Summary of paths and trajectories


Let’s summarize some of the main ideas that we have learned in this lecture. There is an important distinction between a path and a trajectory. A path is a spatial construct and tells us how we get from A to B through the world. A trajectory is a path plus a schedule. It tells us how quickly we should move along the path, at what time we should be at what point along the path. It’s important with trajectories that the position and orientation vary smoothly with time. We do this for a number of reasons. We want to reduce the maximum acceleration on the robot, allows us to reduce the size of the motors, and it perhaps reduces vibrations induced in the structure of the robot. What the smooth mean would mean that the position is continuous as a function of time and velocity is continuous as a function of time. And, we would hope that the acceleration is continuous and perhaps the jerk is continuous and so on up through higher-order derivatives.

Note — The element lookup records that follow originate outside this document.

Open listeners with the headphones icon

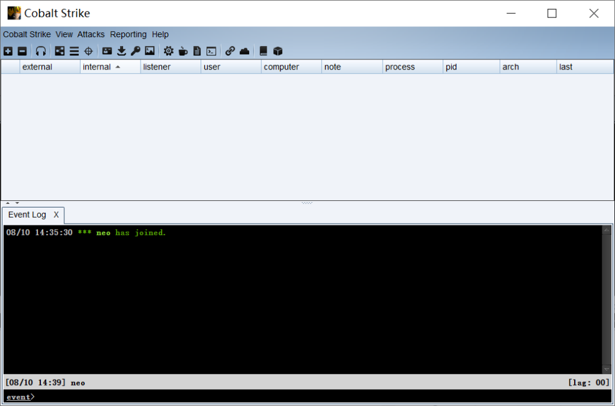point(41,52)
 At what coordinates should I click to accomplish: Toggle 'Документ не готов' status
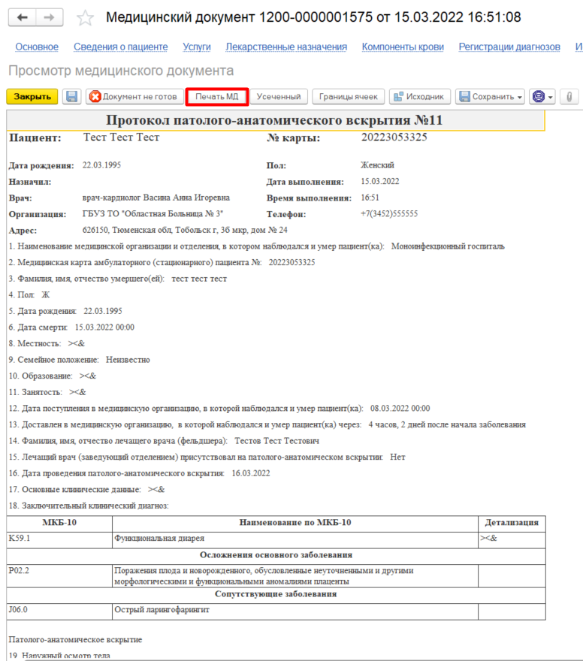coord(134,97)
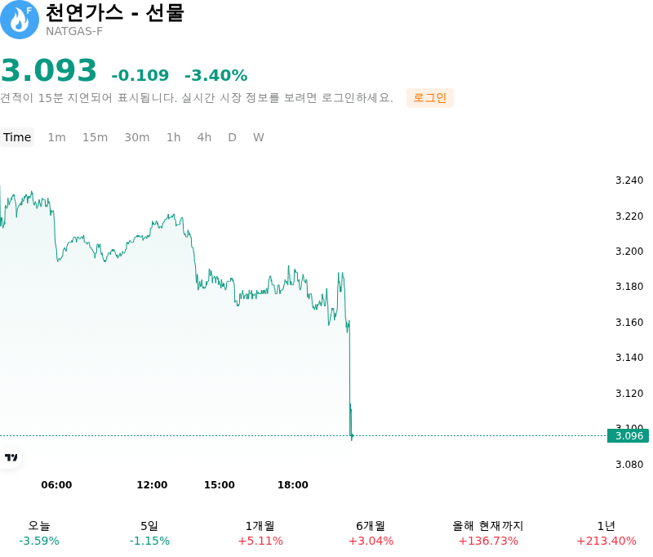The image size is (653, 557).
Task: Select the 6개월 performance range
Action: tap(371, 533)
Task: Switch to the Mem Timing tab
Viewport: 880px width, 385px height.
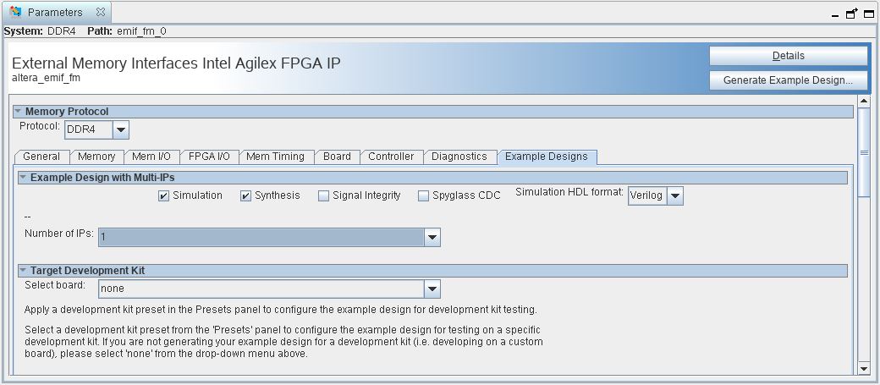Action: coord(276,157)
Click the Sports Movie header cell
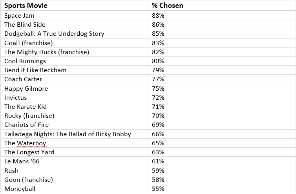 point(74,5)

In robotics, a common technique for generating a trajectory is to use a polynomial, typically, a quintic polynomial which has got six coefficients which lets us independently specify six boundary conditions, the initial and final position, initial and final velocity, initial and final acceleration. And, we can write this simple matrix relationship which gives us the coefficient values as a function of the trajectory time, capital T, and the boundary conditions. There is, however, a performance problem with polynomial trajectories and that is that the peak velocity is almost twice the average velocity and we’re wasting motor performance and effectively taking twice as long to get where we want to get to.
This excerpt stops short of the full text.